- **Text provided**:
☆ ☆ ☆ ☆

DECIPHER e-cards
DESIGN DIARY - 11.09.00

Leia Organa, Princess of Alderaan

"Good morning Joe."

Silent as a tomb is his shadowy corner, Joe is meticulously working on the Princess Leia model. It's not a wireframe construction but rather a 3D model of the figure's surfaces, semi-transparent and without any colors. Although I can recognize the character, I don't really see her: I make out a succession of gray layers, and the computer allows me to look through each of them, all the way to the core of the model.
It feels like I'm looking right at Princess Leia's soul.

"Your timing is perfect," says Joe. And he hits a button on the screen.
Leia's soul disappears - but the display doesn't stay blank for long. The computer is rendering the model, taking Leia's essence and molding it into a physical entity. Even on Joe's heavy-duty computer equipment, the process is not instantaneous, nor would I expect it to be. Incarnation is a complicated and delicate matter. Piece by piece, as if the computer were assembling a living jigsaw puzzle, the Princess takes form. I first catch a glimpse of her white diplomatic robe, then part of her arm, then her lips - deep red - then a lock of hair, an eye. Half of her face has materialized and before I get a chance to take it in, the rest of the model springs into reality, like magnets snapping back together, whole at last.

"You're the first one to see her like this."
I have just witnessed the birth of Princess Leia.

All my fears about computer-generated alter egos of the main characters of the Star Wars universe have vanished into digital oblivion. Leia is a lot more beautiful than what I expected - and I expected a lot. Yesterday evening, shortly before I left work, I was shown the first 26 finished card images that were minutes away from being sent to Lucasfilm for approval. And I was very impressed. That first batch featured, among other wonders, amazing images of TIE fighters, an unbelievable look at the Endor bunker, and an attack on a sandcrawler like no one has ever seen before. "Only Imperial stormtroopers are so precise..."
Yet, despite those spectacular visuals, a part of me dreaded the moment when I would look upon the likeness of the first main character to be declared complete by the Art Department. That moment is behind me now, and the dread is gone. But I'm not better off: now I just can't wait to see the rest of the main characters. If they look half as good as Leia, it'll make for one stunning family portrait.

☆ ☆ ☆ ☆

- **Prompt**:
For each statement, say whether the design diary agrees with it, answering yes or no and quoting the words from the diary that decide it. (a) Joe's Princess Leia model is a wireframe construction. (b) The first batch of finished card images had 26 images. (c) The first part of Leia to appear during rendering is her white diplomatic robe.

- **Entries shown**:
☆ ☆ ☆ ☆

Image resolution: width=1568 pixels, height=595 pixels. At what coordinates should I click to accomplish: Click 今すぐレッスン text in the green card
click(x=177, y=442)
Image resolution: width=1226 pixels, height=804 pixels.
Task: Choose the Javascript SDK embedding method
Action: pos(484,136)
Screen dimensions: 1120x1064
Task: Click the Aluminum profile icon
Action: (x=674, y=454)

☆ ☆ ☆ ☆

- **Reply to the exercise**:
(a) No: "It's not a wireframe construction but rather a 3D model of the figure's surfaces"
(b) Yes: "I was shown the first 26 finished card images"
(c) Yes: "I first catch a glimpse of her white diplomatic robe"